Aim of the exercise
The records that follow must be transcribed in full, without any change.

◆ ◆ ◆ ◆

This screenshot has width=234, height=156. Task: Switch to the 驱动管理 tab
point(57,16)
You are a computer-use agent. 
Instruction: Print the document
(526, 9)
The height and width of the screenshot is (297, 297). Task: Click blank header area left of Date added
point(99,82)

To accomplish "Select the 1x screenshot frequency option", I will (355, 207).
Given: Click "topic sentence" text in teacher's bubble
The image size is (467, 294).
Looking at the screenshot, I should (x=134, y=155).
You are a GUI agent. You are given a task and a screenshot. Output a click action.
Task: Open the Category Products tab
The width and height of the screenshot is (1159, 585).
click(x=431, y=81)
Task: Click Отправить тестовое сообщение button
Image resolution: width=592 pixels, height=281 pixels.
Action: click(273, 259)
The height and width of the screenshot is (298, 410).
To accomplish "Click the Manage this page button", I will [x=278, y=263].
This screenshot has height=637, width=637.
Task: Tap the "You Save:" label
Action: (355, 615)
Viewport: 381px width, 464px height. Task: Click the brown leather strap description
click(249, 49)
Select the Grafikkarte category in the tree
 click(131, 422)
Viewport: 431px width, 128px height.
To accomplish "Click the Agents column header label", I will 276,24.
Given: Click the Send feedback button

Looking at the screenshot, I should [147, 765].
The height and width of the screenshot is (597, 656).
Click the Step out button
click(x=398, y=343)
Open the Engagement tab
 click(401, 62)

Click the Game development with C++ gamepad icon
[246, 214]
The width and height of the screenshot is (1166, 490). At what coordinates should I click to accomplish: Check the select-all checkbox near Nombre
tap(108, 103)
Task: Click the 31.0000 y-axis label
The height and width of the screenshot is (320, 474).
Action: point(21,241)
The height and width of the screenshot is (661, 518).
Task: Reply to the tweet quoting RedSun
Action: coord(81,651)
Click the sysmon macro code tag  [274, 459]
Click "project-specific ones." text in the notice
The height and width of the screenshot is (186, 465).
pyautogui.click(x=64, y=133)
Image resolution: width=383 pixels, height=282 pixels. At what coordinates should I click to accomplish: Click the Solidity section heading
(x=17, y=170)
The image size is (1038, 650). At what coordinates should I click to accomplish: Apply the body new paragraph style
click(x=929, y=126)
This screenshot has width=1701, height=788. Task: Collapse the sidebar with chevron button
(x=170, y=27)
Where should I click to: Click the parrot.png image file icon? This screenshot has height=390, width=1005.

◆ ◆ ◆ ◆

Answer to this problem
This screenshot has width=234, height=156. Task: Switch to the 驱动管理 tab
point(57,16)
You are a computer-use agent. 
Instruction: Print the document
(526, 9)
The height and width of the screenshot is (297, 297). Task: Click blank header area left of Date added
point(99,82)

To accomplish "Select the 1x screenshot frequency option", I will (355, 207).
Given: Click "topic sentence" text in teacher's bubble
The image size is (467, 294).
Looking at the screenshot, I should (x=134, y=155).
You are a GUI agent. You are given a task and a screenshot. Output a click action.
Task: Open the Category Products tab
The width and height of the screenshot is (1159, 585).
click(x=431, y=81)
Task: Click Отправить тестовое сообщение button
Image resolution: width=592 pixels, height=281 pixels.
Action: click(273, 259)
The height and width of the screenshot is (298, 410).
To accomplish "Click the Manage this page button", I will [x=278, y=263].
This screenshot has height=637, width=637.
Task: Tap the "You Save:" label
Action: (355, 615)
Viewport: 381px width, 464px height. Task: Click the brown leather strap description
click(249, 49)
Select the Grafikkarte category in the tree
 click(131, 422)
Viewport: 431px width, 128px height.
To accomplish "Click the Agents column header label", I will 276,24.
Given: Click the Send feedback button

Looking at the screenshot, I should [147, 765].
The height and width of the screenshot is (597, 656).
Click the Step out button
click(x=398, y=343)
Open the Engagement tab
 click(401, 62)

Click the Game development with C++ gamepad icon
[246, 214]
The width and height of the screenshot is (1166, 490). At what coordinates should I click to accomplish: Check the select-all checkbox near Nombre
tap(108, 103)
Task: Click the 31.0000 y-axis label
The height and width of the screenshot is (320, 474).
Action: point(21,241)
The height and width of the screenshot is (661, 518).
Task: Reply to the tweet quoting RedSun
Action: coord(81,651)
Click the sysmon macro code tag  [274, 459]
Click "project-specific ones." text in the notice
The height and width of the screenshot is (186, 465).
pyautogui.click(x=64, y=133)
Image resolution: width=383 pixels, height=282 pixels. At what coordinates should I click to accomplish: Click the Solidity section heading
(x=17, y=170)
The image size is (1038, 650). At what coordinates should I click to accomplish: Apply the body new paragraph style
click(x=929, y=126)
This screenshot has width=1701, height=788. Task: Collapse the sidebar with chevron button
(x=170, y=27)
Where should I click to: Click the parrot.png image file icon? This screenshot has height=390, width=1005.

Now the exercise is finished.